= Anthony Duckworth-Chad =

British businessman

Anthony Nicholas George Duckworth-Chad (born 1942), of Pynkney Hall, in Tattersett near King's Lynn, Norfolk, England, is a landowner, City of London business man, and a senior county officer for Norfolk.

==Early life and education ==
Duckworth-Chad is son of Anthony John Stanhope Duckworth, of Dodges House, Sharpthorne, near East Grinstead, Sussex, and Audrey Diana, daughter of J. N. Tollenaar, of Sloane Street. He was educated at Eton College and Royal Agricultural College, Cirencester. His paternal grandfather was Sir George Herbert Duckworth, half-brother of the painter Vanessa Bell and writer Virginia Woolf. Duckworth-Chad's great-uncle, Gerald Duckworth founded the London publishing firm of Duckworth & Co; Duckworth-Chad agreed to become the heir of his great-uncle's widow with the stipulation that he would add her maiden name, Chad, to his own.

==Career==
He is a liveryman and past Prime Warden of the Worshipful Company of Fishmongers of the City of London, Chairman of the Governing Body of Gresham's School, Holt, vice-president of the Anglers’ Conservation Association, Trustee of the Country Land and Business Association Charitable Trust, and Trustee of the Rudhams Playing Fields Trust.
In 1992, Duckworth-Chad was appointed High Sheriff of Norfolk. He now serves as a Deputy Lieutenant of Norfolk.

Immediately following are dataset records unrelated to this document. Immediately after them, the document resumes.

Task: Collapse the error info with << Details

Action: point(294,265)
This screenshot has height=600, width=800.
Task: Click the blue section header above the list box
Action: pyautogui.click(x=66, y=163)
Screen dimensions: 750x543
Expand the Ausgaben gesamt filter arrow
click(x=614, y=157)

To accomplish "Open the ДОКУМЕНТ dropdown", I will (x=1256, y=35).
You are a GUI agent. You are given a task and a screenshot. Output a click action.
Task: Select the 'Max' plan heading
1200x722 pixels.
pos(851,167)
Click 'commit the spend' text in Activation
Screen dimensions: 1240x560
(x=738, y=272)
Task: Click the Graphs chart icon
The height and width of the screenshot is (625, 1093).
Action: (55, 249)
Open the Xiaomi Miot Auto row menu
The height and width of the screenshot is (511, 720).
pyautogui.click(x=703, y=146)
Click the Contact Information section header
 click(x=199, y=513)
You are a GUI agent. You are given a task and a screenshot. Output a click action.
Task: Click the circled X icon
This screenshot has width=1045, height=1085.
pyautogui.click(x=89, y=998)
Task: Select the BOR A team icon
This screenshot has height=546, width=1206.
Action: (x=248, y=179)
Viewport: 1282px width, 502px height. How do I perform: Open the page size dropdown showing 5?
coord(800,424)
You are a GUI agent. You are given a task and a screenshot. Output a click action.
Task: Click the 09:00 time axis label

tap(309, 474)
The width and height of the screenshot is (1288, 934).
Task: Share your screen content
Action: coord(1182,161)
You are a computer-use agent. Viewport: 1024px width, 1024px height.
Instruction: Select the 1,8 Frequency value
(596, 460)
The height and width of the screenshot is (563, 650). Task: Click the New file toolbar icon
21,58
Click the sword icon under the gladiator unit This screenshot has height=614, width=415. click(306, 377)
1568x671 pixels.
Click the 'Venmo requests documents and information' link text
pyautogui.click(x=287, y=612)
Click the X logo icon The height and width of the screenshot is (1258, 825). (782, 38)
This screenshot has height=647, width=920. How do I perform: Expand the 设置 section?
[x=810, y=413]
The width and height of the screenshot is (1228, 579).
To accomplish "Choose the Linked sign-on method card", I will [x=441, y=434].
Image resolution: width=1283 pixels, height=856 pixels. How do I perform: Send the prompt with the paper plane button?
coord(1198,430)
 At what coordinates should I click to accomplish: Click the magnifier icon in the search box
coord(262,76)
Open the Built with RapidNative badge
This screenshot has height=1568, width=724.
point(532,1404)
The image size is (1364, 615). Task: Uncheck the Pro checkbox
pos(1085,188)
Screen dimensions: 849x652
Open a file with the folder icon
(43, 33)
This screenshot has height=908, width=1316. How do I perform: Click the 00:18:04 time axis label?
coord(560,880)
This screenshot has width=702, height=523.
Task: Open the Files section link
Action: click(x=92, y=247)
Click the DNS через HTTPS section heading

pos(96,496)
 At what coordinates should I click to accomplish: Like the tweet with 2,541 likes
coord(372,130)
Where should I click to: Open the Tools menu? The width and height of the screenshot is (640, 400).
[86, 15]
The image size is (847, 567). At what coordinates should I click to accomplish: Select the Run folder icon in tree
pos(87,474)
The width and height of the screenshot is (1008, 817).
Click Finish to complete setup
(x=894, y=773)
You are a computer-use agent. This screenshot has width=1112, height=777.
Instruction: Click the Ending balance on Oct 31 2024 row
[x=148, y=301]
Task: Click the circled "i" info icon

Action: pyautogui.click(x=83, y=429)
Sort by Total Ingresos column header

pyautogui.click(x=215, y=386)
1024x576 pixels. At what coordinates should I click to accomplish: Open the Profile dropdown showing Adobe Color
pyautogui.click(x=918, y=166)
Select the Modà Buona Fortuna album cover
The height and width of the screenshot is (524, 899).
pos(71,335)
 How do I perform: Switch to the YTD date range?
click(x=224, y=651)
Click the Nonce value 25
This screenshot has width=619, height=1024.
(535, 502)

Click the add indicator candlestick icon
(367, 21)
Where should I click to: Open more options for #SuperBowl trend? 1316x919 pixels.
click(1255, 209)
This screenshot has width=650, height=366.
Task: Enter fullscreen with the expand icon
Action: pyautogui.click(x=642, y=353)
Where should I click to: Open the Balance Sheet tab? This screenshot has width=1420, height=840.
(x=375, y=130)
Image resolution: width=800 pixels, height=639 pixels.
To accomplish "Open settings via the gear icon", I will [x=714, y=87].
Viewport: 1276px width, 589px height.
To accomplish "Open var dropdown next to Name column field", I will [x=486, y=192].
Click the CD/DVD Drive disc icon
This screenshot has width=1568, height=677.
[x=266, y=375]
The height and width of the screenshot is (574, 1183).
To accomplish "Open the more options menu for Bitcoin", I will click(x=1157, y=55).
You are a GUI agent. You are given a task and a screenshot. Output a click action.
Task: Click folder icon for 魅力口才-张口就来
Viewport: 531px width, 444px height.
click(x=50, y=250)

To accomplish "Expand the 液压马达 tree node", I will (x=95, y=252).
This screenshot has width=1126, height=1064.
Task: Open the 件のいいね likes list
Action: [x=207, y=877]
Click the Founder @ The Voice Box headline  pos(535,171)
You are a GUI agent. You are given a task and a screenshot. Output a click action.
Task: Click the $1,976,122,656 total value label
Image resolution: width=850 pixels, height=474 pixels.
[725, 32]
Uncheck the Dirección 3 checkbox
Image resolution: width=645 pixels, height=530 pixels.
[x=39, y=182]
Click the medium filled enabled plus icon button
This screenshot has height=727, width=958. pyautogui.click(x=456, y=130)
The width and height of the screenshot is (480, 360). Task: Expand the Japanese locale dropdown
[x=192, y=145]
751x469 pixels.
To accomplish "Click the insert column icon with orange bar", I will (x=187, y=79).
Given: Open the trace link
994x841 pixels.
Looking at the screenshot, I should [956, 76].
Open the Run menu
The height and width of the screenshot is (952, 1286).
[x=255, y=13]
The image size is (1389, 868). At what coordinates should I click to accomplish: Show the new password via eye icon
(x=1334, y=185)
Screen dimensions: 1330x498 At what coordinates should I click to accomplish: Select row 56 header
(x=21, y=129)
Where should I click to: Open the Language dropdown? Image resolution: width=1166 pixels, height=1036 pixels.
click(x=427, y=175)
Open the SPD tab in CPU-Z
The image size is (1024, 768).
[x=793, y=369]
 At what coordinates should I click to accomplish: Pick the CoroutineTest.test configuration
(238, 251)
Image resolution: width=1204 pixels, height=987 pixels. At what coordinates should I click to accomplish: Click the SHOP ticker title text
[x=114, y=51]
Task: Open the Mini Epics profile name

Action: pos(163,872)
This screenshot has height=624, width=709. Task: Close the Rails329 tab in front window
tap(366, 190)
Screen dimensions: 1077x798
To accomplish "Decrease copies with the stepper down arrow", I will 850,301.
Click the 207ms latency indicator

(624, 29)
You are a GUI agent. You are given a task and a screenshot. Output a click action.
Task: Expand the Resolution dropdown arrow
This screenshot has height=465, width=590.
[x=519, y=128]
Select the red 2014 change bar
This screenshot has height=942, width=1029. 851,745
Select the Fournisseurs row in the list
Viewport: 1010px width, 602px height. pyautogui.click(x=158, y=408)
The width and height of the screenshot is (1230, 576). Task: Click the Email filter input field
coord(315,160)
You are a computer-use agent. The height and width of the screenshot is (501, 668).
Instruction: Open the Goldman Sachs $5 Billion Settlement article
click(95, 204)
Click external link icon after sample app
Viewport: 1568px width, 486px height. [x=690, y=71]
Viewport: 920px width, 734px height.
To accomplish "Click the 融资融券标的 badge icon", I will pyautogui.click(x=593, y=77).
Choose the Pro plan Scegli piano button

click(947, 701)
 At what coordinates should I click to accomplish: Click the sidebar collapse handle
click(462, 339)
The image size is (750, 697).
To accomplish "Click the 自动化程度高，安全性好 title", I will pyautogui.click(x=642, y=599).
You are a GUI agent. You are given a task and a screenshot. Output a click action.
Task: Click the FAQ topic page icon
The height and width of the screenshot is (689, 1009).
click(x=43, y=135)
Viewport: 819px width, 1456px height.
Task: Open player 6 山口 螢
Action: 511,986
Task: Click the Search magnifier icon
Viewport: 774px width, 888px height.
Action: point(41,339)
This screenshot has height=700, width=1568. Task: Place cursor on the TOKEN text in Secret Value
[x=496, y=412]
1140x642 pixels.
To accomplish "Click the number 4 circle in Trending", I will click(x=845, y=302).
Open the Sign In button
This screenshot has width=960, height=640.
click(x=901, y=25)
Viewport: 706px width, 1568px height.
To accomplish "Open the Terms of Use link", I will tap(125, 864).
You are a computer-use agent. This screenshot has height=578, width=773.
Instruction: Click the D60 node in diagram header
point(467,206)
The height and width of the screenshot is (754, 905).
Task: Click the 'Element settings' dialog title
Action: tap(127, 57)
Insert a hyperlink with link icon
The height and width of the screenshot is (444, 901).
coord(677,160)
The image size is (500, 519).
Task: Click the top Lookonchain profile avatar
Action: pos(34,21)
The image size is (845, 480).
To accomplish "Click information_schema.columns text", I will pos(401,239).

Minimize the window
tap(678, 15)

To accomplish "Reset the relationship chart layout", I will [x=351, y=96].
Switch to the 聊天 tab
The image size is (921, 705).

In 1999, he was appointed an Officer of the Order of the British Empire (OBE) for services to the Country Landowners' Association and the Rural Community.

==Personal life==
In 1970, Duckworth-Chad married (Elizabeth) Sarah Wake-Walker, a granddaughter of the seventh Earl Spencer. They have two sons and a daughter. Duckworth-Chad's wife, Elizabeth Wake-Walker, is a first cousin of Diana, Princess of Wales.